WHAT THE TASK ASKS:
Search the data for the word "tile" and copy every line where it occurs.

-----

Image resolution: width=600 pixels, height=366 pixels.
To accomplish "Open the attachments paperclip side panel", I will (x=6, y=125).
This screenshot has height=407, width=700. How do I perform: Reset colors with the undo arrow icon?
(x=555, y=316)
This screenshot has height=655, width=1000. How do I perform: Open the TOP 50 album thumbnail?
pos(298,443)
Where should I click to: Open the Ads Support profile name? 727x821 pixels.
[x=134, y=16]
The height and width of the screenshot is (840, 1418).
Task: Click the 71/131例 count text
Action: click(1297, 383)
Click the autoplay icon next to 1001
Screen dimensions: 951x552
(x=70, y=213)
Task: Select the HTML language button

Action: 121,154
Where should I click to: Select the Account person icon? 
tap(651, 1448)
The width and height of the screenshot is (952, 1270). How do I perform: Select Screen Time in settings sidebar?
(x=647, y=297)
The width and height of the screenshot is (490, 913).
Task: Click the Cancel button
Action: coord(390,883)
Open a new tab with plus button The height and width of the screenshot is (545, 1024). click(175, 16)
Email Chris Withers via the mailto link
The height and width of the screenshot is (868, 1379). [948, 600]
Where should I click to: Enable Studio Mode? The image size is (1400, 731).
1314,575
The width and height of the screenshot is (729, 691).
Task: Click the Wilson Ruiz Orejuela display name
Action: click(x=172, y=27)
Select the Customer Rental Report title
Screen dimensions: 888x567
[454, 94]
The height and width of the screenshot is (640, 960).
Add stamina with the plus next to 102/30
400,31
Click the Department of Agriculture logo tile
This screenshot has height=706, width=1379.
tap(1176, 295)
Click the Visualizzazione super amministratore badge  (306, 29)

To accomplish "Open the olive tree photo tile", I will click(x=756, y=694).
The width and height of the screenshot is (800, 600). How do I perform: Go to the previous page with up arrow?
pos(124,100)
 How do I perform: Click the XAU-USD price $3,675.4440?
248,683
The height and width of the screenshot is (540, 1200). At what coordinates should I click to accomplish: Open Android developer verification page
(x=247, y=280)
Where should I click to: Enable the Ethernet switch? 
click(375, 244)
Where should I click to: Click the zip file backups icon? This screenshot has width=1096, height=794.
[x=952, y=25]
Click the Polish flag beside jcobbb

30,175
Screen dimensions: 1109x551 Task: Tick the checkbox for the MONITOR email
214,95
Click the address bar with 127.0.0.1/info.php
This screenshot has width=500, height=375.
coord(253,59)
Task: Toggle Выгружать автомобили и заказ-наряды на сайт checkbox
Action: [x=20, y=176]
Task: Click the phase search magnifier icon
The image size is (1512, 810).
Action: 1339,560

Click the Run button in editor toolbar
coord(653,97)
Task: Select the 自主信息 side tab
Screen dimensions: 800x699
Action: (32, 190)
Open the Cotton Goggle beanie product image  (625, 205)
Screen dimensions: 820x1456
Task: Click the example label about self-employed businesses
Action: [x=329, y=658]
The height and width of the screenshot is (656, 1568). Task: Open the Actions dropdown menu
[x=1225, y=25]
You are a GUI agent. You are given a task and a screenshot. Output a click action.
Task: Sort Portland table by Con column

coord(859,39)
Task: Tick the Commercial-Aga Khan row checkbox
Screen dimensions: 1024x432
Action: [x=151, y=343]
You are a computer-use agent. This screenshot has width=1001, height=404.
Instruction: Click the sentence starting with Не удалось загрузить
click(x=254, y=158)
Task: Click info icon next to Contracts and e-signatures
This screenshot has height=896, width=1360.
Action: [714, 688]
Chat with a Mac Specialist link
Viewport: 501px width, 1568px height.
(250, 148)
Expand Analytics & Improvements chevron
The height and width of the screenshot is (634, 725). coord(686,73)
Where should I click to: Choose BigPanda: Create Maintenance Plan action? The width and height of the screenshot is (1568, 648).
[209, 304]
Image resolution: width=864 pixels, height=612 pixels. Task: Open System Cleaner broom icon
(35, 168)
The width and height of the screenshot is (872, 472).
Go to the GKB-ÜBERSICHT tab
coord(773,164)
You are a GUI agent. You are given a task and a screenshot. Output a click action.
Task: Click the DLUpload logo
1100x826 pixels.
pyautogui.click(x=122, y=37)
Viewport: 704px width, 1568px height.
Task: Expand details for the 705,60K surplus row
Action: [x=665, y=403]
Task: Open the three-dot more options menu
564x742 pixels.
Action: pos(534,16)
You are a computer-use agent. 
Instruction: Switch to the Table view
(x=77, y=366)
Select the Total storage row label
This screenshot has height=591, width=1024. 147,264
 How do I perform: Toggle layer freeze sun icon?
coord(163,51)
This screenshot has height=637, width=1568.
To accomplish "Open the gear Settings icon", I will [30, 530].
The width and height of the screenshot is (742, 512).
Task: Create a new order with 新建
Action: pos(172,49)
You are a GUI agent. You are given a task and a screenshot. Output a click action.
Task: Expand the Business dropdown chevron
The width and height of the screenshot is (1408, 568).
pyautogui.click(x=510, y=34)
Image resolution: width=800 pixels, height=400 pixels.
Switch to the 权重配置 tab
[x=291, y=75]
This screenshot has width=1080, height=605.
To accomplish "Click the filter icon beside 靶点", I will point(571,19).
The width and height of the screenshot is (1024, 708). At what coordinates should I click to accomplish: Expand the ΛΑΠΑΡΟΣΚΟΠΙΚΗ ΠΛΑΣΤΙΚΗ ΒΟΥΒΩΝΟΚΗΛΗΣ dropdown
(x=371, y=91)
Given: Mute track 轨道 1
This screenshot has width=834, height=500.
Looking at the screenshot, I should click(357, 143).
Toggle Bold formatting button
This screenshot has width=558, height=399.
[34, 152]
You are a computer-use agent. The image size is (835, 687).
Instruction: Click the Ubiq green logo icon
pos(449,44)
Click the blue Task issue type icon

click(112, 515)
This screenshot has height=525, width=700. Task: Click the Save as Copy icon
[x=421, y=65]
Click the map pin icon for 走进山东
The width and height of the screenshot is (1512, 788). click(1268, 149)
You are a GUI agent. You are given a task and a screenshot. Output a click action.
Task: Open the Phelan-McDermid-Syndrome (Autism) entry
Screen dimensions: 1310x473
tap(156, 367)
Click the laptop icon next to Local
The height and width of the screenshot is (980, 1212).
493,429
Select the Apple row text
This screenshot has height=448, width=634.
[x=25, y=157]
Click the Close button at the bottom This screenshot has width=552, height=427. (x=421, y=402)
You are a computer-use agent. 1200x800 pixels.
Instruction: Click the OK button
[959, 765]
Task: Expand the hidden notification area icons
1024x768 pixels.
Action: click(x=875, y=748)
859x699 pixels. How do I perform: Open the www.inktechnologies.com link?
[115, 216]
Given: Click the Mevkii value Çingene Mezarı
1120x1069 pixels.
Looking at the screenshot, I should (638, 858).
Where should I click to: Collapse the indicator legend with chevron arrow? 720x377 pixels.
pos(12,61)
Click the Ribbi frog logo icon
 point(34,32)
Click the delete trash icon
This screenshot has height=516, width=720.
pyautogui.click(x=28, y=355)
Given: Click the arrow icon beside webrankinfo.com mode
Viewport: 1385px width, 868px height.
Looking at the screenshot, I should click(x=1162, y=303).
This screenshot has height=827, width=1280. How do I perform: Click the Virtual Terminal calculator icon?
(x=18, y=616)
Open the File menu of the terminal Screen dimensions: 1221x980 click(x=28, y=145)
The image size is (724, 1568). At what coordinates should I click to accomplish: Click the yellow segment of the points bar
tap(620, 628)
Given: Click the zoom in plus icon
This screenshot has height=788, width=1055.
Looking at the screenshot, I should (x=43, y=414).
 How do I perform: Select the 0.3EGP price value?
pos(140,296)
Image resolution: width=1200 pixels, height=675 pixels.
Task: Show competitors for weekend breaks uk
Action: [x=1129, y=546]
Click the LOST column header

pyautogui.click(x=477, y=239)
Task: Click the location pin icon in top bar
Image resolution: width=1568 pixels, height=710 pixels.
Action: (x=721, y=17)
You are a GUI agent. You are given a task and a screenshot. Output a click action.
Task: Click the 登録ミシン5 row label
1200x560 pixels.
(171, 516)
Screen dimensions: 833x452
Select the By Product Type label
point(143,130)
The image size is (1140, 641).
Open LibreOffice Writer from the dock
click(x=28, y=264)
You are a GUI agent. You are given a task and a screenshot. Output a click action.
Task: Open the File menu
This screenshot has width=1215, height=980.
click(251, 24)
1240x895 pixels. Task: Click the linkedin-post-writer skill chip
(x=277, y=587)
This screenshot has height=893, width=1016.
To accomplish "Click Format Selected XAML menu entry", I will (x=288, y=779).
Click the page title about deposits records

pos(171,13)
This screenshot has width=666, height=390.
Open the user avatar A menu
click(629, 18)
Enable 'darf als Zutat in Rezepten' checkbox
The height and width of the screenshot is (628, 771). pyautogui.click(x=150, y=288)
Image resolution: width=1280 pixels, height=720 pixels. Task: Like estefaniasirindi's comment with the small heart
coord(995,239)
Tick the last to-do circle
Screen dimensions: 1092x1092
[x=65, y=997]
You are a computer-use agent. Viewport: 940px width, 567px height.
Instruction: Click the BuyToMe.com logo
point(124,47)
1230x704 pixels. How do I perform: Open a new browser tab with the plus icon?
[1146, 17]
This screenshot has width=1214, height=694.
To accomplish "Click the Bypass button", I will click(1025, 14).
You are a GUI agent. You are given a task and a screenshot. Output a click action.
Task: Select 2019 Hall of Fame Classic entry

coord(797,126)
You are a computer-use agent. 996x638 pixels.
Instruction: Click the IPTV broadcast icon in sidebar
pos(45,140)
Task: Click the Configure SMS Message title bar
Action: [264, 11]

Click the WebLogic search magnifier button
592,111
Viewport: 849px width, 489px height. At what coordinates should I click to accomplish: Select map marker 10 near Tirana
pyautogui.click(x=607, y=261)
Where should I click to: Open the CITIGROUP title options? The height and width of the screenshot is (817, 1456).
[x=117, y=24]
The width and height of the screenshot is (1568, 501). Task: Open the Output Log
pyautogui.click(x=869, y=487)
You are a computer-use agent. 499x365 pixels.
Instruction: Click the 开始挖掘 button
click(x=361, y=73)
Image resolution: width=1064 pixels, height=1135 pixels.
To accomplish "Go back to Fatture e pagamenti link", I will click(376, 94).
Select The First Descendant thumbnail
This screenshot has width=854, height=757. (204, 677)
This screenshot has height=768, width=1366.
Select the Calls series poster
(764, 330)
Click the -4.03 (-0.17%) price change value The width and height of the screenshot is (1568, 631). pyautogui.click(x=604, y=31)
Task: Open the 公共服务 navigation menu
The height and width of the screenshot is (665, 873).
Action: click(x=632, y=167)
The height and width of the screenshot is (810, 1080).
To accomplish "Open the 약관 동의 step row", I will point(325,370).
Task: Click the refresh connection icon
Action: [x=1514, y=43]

-----

YOUR SOLUTION:
Click the Department of Agriculture logo tile
To accomplish "Open the olive tree photo tile", I will click(x=756, y=694).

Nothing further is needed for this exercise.